Results demonstrate high levels of satisfaction irrespective of gender. Analysis of qualitative feedback revealed trust and joy as dominant emotions. User feedback indicated that participants valued the support they received, particularly the safe, comfortable environment and the development of coping mechanisms, while improvements are needed in reducing waiting times and enhancing appointment scheduling. Similar to recent evaluations of Headspace services (Headspace National Youth Mental Health Foundation 2022), our results show that young adults were more satisfied and more likely to achieve reliable improvements.

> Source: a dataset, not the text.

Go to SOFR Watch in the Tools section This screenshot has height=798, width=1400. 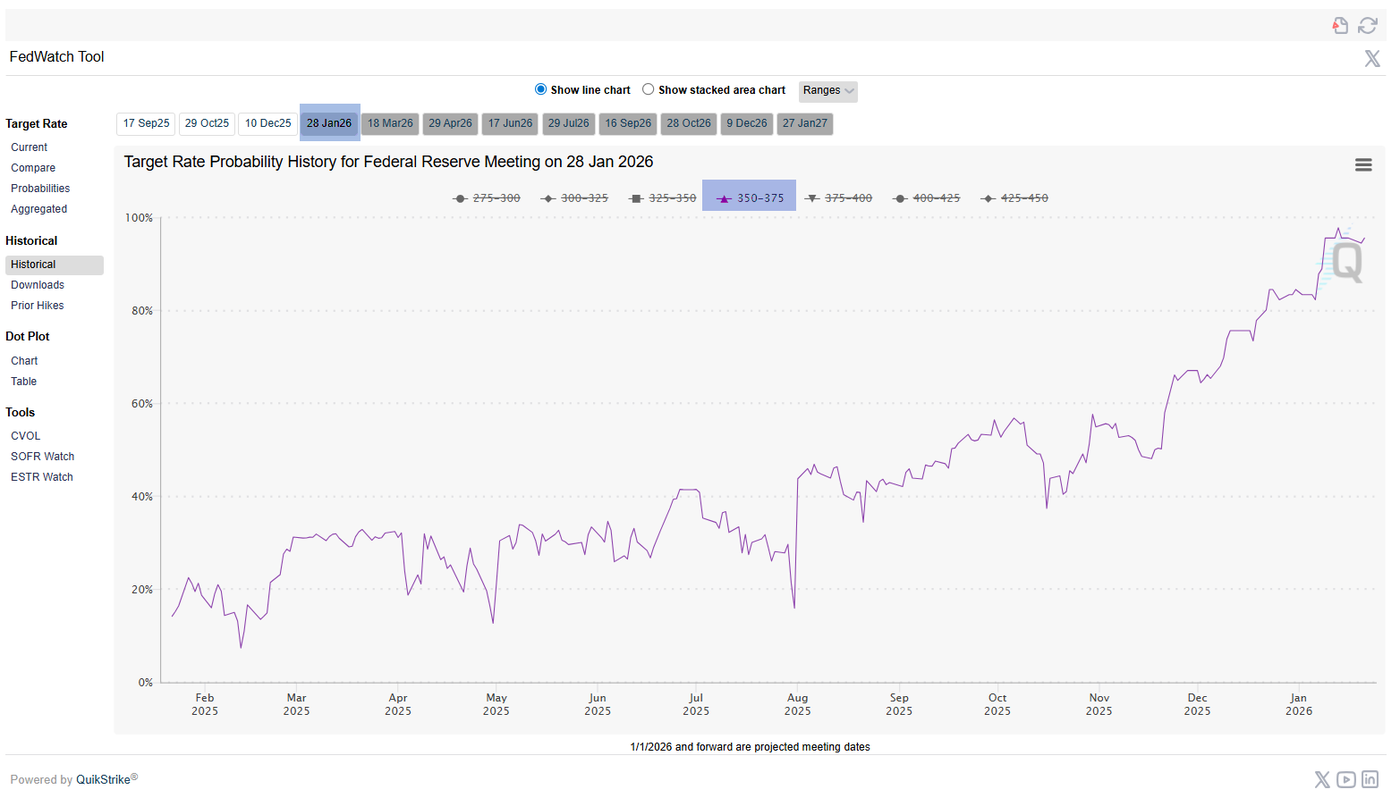click(42, 456)
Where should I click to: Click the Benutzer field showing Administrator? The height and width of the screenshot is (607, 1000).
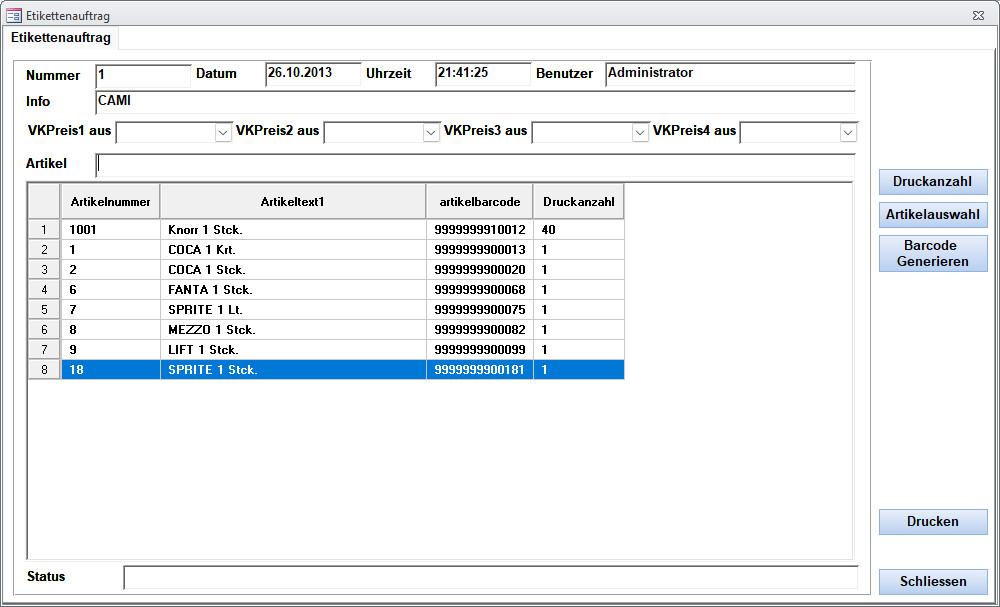pos(730,74)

While the size of the sample is a strength of the study, it is limited by the lack of a control group and this limits our ability to comment on the effectiveness. The use of a standardised RCI, while a strength in terms of comparisons, reduces the precision of our analysis and may result in under reporting of improvements. Moreover, while the CORE provides a key indicator of clinical progress it does not capture more holistic outcomes, such as social functioning. An examination of outcomes by presenting complexity or demographics was not possible due to high levels of missing data which is a serious limitation of this study. NLP, while objective, is limited in terms of the richness and depth of analysis and further analysis of these data is warranted.
Conclusion
This brief report illustrates that as Jigsaw reaches sustainment phase, the programme continues to achieve high level of user satisfaction and rates of reliable improvement beyond or in line with other national programmes. Differences across clinical need, age and gender highlight the importances of personalised approaches to care and also signal the need for further research examining access and outcomes across groups and improving waiting times.
Financial support
The work of Jigsaw’s research and evaluation department is funded by the health service executive (HSE, Ireland).
Competing interests
At time of writing, all authors were employed by Jigsaw; the National Centre for Youth Mental Health. Authors declare no other conflicts of interest.
This manuscript is not under consideration with any other publication.
Ethical standards
The authors assert that all procedures contributing to this work comply with the ethical standards of the relevant national and institutional committee on human experimentation and with the Helsinki Declaration of 1975, as revised in 2008.